Place Stravinsky in Paris is rammed with people, but there he is, cutting through the crowd to meet me. He immediately starts talking about my latest review, before we’ve even decided which café we’re going to hold the interview in. The former cellist of the Arod Quartet is travelling at speed. In 2021, just a few months after leaving the quartet, Samy Rachid won Second Prize at the Tokyo International Conducting Competition – and now he’s Assistant Conductor of the prestigious Boston Symphony Orchestra. But Rachid hasn’t let it go to his head. On a stopover in Paris this evening, he’s taking the chance to listen to a high-level amateur orchestra, of which he was briefly musical director. For now, he sits down, orders a crème brûlée with gusto and readies himself for my first question.
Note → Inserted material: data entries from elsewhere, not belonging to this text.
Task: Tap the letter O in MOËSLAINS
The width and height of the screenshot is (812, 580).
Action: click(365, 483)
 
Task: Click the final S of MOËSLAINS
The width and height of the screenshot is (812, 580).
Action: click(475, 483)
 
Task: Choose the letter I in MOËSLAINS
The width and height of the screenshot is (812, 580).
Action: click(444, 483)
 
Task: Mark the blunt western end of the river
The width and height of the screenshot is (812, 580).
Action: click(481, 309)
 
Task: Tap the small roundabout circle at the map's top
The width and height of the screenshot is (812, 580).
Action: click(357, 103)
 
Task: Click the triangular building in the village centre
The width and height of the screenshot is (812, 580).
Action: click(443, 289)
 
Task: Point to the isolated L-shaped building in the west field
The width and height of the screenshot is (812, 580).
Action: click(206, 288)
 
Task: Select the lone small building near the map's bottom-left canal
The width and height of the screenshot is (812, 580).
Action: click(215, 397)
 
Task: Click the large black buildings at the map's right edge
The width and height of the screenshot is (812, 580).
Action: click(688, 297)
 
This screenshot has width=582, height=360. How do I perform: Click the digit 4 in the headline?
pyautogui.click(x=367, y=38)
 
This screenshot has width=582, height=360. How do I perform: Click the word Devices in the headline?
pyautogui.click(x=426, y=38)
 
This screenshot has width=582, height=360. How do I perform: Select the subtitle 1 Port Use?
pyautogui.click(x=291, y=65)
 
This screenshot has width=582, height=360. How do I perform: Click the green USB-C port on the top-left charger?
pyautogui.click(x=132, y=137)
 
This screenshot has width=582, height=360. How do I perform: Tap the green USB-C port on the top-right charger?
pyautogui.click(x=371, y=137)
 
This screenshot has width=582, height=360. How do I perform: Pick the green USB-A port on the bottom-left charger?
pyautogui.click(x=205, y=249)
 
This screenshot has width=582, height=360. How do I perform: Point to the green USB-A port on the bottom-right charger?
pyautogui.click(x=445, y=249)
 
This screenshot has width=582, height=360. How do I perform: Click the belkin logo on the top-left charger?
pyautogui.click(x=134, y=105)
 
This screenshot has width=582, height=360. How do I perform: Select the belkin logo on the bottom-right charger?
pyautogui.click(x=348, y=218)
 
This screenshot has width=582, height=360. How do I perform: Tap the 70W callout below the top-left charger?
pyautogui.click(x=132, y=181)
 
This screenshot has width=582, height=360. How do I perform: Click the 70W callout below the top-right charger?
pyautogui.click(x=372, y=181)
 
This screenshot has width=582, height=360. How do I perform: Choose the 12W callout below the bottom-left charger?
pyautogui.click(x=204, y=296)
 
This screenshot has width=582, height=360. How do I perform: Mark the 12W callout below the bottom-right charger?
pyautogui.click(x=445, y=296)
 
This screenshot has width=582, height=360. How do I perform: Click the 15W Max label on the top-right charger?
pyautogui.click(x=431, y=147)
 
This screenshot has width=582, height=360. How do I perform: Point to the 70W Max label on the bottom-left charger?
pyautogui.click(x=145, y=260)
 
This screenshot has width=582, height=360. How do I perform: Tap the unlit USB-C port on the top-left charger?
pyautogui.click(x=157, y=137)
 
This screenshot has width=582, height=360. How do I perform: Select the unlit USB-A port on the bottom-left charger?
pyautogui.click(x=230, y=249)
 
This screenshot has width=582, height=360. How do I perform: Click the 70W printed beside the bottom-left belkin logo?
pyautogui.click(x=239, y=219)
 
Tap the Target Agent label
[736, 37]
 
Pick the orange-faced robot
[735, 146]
As it happens, I’ve known Rachid for a long time: when we were still students, we were in the same chamber music group during the 2012 summer session of the Orchestre Français des Jeunes. I remind him about our rehearsals and how he had very clear and precise ideas about Brahms’ String Quintet no. 2 in G major, Op.111, and how to interpret it. While he never said so at the time, was he already dreaming about becoming a conductor? He bursts out laughing: “Was I that much of a pain?”
He’s quickly serious again: “When I started in music, it was to become a conductor. But as my cello studies progressed, the instrument took over. After entering the Paris Conservatoire, I was considering joining the conducting class, but that’s when the adventure of the Arod Quartet began.” He changes tack. “I’m a great believer in destiny. So I told myself that my destiny was to play in a quartet, that I was playing a fabulous repertoire, that I was in my proper place.”
The Covid-19 pandemic was to change everything. “I realised that deep down, I didn’t want to be a cellist”. (The crème brûlée arrives.) “During autumn 2020, when musical activity was beginning to restart, I made my decision. I knew that if I left it any longer, it would be too late.” In January 2021, he left the quartet and started conducting classes, with the Tokyo Competition already in his sights, fully conscious of the risk he was taking. “I was very scared. I was really starting from scratch. It was a big gamble, the gamble of a lifetime.”
Rachid has honed his skills as a conductor with his mentor Mathieu Herzog, who himself exchanged the quartet player’s bow (in the Quatuor Ébène) for the conductor’s baton. “It was completely natural because I knew that he had already been through all this, the moments that were going to turn my life upside down. He’s an exceptional pedagogue, he knew me backwards, forwards and sideways. I knew that he could set me on the right path.”
But why risk an international competition on the other side of the planet when he hadn’t even stepped on a podium in front of an orchestra? “I needed to prove myself, to see how I was positioned in this competitive world of young conductors. I like a challenge and I’m attached to tradition – I felt it was important to go back to the paths of the past, the ones trodden by the great conductors of the last century, who went through the steps one after the other, distinguishing themselves at major competitions, passing the role of assistant conductor...”
So onto Tokyo. But before that, he set off for Prague and a masterclass that enabled him to kill two birds with one stone, to speed up his preparation and to create a video: the calling card which is a requirement to enter the Japanese competition. That was where he faced an orchestra for the first time. He shakes his head. “You can’t imagine the shock I went through. I was incapable of analysing where the sounds were coming from. I could see the strings, woodwind, brass, but my ears couldn’t do it, they weren’t trained for it. I was very bad that day.” At that point, Rachid was 27, with a quartet career behind him and a head full of question marks.
Today, he shows himself to be capable of remarkable hindsight, frankly explaining the gap between what he imagined a conductor’s job to be and what it actually is. “As a quartet player, with me and my three colleagues being in charge of our interpretation, I imagined that everything would be broadly similar as a conductor, that I understood Beethoven’s music because I had played it with the quartet. But that’s not how it worked at all! I found myself staring at a blank page, having to abandon my preconceptions about composers and really trying to understand the scores in front of me, to understand the psychology of orchestras and orchestral musicians, because – unlike quartet colleagues – these are not people you spend your life with. I had to completely ditch my approach to music.”